Task goal: Rewrite the lines of the records from the one containing "beheerkosten (71, 169)" through the one containing "bezettingsgraad (251, 85)", both included, keeping each request and multiplying every coordinate in the answers by 1.4, rounded to whole numbers with halves rounded up. Give only those lines.

Extracted data entries:
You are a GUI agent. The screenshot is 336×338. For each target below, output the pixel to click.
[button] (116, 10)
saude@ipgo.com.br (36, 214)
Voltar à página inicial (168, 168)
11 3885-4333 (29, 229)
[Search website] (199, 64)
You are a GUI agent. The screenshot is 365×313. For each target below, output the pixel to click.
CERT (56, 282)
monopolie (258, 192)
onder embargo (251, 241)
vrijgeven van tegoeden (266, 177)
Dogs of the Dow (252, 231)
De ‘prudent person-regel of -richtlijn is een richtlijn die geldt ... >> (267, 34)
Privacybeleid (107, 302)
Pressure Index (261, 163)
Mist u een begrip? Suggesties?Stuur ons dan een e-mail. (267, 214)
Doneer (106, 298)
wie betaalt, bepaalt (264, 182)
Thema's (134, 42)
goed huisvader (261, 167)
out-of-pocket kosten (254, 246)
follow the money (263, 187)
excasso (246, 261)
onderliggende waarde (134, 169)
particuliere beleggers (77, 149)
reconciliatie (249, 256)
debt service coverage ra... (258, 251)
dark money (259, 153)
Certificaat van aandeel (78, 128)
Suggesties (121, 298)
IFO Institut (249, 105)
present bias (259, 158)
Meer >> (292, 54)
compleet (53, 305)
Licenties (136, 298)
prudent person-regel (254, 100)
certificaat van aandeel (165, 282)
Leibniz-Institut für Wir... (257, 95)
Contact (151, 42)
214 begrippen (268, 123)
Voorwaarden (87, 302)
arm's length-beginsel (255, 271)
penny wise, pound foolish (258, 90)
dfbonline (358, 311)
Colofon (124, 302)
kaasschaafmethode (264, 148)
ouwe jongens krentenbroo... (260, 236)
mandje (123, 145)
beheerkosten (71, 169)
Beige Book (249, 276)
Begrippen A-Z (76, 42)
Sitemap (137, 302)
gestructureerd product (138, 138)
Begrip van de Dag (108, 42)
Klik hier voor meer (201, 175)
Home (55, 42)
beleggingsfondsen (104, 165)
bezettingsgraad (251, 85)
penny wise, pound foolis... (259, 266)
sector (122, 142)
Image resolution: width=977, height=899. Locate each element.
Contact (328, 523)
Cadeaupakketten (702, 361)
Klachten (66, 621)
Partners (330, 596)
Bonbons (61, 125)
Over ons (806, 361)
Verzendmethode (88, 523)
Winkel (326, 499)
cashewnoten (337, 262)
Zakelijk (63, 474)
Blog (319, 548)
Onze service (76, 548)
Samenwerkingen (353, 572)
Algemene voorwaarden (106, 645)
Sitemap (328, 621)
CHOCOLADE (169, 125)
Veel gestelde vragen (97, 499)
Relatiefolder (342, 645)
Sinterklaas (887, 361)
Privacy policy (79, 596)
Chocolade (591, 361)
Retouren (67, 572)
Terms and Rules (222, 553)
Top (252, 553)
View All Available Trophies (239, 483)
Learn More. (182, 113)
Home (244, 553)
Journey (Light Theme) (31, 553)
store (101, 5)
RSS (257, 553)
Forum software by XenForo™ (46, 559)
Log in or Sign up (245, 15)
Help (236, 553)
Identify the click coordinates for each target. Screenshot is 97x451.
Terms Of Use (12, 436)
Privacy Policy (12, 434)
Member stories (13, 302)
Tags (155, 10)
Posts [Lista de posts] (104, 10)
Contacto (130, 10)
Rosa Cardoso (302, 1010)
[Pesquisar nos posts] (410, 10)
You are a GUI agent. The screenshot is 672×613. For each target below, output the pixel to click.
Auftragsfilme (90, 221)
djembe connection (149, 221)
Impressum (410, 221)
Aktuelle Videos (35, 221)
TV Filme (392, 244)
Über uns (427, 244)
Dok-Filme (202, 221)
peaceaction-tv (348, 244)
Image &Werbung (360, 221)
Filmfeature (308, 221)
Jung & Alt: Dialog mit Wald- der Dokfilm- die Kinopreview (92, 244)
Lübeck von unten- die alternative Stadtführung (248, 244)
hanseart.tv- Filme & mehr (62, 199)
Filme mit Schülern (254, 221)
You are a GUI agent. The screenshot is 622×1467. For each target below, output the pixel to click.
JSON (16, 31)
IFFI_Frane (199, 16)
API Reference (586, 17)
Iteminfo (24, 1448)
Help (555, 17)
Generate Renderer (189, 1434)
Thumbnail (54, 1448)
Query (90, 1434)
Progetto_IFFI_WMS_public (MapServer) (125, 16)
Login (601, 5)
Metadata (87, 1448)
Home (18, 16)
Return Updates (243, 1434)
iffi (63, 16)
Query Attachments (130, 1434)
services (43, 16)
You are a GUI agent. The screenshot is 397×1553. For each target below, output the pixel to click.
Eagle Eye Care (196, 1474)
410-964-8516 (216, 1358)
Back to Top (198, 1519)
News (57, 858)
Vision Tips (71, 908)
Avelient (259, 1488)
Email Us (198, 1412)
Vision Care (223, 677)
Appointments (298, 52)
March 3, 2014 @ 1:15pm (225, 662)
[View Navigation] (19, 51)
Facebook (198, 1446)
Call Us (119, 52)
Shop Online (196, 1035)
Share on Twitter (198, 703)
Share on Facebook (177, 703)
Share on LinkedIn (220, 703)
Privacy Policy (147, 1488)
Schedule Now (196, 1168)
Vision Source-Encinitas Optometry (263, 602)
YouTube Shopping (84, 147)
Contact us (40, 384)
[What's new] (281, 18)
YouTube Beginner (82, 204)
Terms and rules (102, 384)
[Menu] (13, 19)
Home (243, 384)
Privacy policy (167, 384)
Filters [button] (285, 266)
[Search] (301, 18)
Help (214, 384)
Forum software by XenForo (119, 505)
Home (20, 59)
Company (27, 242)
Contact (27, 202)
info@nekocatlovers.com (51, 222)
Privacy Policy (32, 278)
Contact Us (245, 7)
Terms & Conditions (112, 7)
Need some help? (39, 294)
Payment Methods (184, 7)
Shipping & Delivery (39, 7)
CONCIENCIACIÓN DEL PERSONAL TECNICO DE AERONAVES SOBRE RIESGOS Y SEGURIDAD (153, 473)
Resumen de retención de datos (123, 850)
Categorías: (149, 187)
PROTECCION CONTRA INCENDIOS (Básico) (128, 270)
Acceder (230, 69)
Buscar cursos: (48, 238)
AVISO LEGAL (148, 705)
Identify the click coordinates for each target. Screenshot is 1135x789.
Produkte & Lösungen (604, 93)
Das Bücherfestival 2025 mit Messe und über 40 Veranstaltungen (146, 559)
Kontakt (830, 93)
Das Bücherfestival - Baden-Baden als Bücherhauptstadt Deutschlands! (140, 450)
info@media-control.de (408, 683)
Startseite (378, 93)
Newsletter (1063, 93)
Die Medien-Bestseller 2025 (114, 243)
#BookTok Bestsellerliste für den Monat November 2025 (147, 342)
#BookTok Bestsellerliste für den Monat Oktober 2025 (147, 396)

In response:
beheerkosten (99, 237)
Beige Book (349, 386)
Begrippen A-Z (106, 59)
Sitemap (192, 423)
gestructureerd product (193, 193)
Begrip van de Dag (151, 59)
Klik hier voor meer (281, 245)
Home (77, 59)
beleggingsfondsen (146, 231)
bezettingsgraad (351, 119)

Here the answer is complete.